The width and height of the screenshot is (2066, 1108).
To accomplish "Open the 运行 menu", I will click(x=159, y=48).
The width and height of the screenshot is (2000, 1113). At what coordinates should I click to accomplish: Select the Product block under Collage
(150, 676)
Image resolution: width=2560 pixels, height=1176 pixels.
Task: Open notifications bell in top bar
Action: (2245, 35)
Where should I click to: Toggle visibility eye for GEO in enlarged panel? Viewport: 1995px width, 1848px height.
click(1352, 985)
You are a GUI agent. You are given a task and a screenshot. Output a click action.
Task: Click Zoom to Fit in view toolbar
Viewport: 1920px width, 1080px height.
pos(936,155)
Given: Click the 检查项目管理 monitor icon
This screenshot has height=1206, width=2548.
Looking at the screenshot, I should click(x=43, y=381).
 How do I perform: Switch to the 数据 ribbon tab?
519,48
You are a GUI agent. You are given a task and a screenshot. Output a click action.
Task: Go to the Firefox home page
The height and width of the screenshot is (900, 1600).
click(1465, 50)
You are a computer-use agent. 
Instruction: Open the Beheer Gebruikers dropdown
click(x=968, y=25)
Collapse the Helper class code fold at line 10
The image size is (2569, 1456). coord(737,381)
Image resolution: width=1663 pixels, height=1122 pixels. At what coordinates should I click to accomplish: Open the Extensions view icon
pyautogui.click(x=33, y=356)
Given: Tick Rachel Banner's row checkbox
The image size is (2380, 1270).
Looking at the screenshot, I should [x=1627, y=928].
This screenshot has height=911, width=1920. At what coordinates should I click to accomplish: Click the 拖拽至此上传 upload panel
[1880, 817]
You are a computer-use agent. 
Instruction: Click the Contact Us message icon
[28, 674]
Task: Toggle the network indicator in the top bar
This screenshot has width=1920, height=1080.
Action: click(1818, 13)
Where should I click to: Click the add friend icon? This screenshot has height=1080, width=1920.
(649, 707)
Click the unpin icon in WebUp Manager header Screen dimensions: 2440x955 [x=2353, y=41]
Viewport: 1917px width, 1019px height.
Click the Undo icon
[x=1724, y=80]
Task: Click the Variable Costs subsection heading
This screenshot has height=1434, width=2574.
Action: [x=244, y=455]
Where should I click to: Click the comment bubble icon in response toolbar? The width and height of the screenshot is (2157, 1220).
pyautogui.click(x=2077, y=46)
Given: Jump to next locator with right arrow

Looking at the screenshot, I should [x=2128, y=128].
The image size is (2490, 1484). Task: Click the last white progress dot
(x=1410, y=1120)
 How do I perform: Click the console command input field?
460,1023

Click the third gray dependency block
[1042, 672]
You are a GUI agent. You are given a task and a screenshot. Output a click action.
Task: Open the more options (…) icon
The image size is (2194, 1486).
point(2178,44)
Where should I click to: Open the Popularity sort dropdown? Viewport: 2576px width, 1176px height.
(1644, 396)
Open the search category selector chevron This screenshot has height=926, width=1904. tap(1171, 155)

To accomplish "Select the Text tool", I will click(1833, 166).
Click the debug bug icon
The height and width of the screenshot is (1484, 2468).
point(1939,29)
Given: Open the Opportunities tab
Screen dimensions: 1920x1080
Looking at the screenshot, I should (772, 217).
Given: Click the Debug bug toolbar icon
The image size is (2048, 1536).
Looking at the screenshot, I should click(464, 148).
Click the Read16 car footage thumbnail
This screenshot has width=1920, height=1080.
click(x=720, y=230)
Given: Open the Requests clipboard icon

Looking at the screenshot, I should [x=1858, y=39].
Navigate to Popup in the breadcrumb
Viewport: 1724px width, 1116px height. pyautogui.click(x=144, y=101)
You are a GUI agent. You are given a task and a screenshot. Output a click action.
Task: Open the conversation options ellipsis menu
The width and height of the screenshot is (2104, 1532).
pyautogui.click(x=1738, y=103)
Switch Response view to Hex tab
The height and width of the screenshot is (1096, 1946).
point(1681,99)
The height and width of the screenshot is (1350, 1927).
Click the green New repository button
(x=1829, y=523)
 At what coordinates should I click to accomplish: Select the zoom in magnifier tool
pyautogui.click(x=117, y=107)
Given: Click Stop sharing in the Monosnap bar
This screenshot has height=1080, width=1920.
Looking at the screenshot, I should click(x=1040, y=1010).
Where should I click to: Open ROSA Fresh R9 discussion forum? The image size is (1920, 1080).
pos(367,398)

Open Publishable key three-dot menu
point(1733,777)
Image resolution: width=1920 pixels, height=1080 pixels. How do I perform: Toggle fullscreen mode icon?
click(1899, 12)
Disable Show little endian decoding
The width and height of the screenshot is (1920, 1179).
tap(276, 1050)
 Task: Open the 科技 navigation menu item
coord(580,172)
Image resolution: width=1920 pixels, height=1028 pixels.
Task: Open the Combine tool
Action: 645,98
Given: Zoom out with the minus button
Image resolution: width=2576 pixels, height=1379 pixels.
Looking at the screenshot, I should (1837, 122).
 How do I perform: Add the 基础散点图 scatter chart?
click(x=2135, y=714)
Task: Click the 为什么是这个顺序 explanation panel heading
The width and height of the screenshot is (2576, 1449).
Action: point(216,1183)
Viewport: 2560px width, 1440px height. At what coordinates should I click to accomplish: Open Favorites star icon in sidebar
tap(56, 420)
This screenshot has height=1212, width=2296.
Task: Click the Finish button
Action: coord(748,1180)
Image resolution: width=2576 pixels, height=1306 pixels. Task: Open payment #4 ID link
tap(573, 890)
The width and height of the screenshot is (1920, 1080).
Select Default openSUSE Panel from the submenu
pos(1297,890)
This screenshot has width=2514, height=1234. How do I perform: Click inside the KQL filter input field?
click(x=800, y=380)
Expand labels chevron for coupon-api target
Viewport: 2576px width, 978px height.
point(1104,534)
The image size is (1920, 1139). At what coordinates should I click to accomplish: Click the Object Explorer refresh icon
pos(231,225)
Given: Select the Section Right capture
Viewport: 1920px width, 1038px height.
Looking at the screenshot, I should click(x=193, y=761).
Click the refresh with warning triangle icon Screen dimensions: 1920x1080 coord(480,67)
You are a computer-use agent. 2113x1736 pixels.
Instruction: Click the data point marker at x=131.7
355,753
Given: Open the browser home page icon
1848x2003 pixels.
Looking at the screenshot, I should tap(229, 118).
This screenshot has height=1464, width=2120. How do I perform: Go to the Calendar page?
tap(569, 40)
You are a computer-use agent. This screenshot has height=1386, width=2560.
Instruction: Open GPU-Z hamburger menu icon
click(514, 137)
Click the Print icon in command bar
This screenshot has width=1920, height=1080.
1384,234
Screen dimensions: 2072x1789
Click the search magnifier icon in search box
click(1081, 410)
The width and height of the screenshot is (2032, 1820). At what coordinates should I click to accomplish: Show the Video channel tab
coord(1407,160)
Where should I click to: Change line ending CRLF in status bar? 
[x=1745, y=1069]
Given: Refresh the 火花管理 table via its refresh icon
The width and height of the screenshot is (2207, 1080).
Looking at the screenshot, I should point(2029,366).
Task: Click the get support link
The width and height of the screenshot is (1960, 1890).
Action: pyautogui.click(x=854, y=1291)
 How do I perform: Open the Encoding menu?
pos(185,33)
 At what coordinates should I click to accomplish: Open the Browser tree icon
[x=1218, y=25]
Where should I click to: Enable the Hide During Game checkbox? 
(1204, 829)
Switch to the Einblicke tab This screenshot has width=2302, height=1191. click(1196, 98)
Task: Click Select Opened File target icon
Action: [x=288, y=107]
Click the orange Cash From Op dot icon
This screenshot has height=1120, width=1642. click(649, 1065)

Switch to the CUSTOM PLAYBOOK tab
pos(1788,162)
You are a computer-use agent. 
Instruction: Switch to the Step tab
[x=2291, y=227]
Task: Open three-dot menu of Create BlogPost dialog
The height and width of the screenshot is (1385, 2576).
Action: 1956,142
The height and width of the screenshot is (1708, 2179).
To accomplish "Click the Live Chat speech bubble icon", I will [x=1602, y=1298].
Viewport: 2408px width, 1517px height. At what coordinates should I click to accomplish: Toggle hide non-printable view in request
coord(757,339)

○ ○ ○ ○ ○ ○ ○

REQUIREMENT:
The line containing "The height and width of the screenshot is (1708, 2179)." and every line after it, through the end of the records, should be repeated exactly and alone.

WRITTEN SOLUTION:
The height and width of the screenshot is (1708, 2179).
To accomplish "Click the Live Chat speech bubble icon", I will [x=1602, y=1298].
Viewport: 2408px width, 1517px height. At what coordinates should I click to accomplish: Toggle hide non-printable view in request
coord(757,339)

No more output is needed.